#### TASK INPUT
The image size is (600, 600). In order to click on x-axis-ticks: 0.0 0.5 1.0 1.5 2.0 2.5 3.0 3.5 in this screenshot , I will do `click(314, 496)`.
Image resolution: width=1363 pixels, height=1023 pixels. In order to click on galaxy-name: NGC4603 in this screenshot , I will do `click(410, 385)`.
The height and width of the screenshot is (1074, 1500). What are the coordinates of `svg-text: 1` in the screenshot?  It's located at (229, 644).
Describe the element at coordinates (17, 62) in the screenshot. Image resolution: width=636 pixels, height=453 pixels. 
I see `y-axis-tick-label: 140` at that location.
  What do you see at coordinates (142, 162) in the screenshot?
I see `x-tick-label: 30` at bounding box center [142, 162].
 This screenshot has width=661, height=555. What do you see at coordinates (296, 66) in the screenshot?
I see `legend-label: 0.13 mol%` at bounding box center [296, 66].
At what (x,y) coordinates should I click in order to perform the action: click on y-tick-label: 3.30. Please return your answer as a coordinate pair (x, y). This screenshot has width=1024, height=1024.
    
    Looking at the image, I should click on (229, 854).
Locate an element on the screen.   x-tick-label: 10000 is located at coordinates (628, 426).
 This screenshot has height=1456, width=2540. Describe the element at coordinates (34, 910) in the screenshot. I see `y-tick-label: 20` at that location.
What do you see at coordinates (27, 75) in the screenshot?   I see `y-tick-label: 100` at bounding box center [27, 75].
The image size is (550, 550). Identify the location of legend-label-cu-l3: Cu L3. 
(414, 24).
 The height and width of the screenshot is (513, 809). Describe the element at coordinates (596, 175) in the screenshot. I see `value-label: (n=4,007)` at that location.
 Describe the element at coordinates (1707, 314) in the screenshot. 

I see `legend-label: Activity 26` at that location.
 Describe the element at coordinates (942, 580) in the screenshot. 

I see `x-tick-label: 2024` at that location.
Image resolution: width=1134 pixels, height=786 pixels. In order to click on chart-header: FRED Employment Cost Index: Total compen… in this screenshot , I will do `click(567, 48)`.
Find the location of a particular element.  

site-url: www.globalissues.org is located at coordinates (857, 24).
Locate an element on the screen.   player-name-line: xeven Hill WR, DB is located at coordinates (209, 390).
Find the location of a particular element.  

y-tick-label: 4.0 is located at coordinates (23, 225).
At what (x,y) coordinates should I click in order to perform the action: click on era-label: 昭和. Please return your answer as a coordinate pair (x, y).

#### TASK BRIEF
Repeat the records from their first line through the line containing "The height and width of the screenshot is (1074, 1500).", including both ends.

#### SOLUTION FOR THIS PROBLEM
The image size is (600, 600). In order to click on x-axis-ticks: 0.0 0.5 1.0 1.5 2.0 2.5 3.0 3.5 in this screenshot , I will do `click(314, 496)`.
Image resolution: width=1363 pixels, height=1023 pixels. In order to click on galaxy-name: NGC4603 in this screenshot , I will do `click(410, 385)`.
The height and width of the screenshot is (1074, 1500). What are the coordinates of `svg-text: 1` in the screenshot?  It's located at (229, 644).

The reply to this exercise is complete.